▶ [TASK DIRECTIONS] Make an exact copy of each entry, leaving out every picture.
RECORDS PROVIDED START
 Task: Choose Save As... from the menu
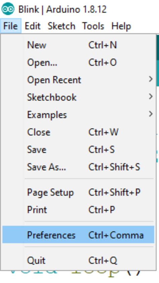[78, 167]
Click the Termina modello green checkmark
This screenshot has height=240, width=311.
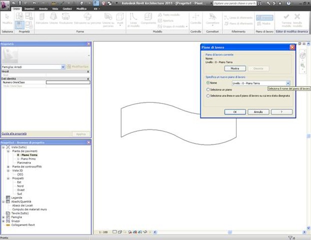click(x=287, y=18)
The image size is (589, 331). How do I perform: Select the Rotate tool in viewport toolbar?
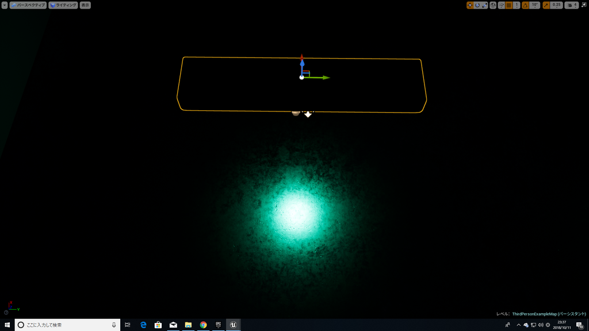pyautogui.click(x=476, y=5)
RECORDS PROVIDED END
▶ [ANSWER SECTION]
 Task: Choose Save As... from the menu
[78, 167]
Click the Termina modello green checkmark
This screenshot has height=240, width=311.
click(x=287, y=18)
The image size is (589, 331). How do I perform: Select the Rotate tool in viewport toolbar?
pyautogui.click(x=476, y=5)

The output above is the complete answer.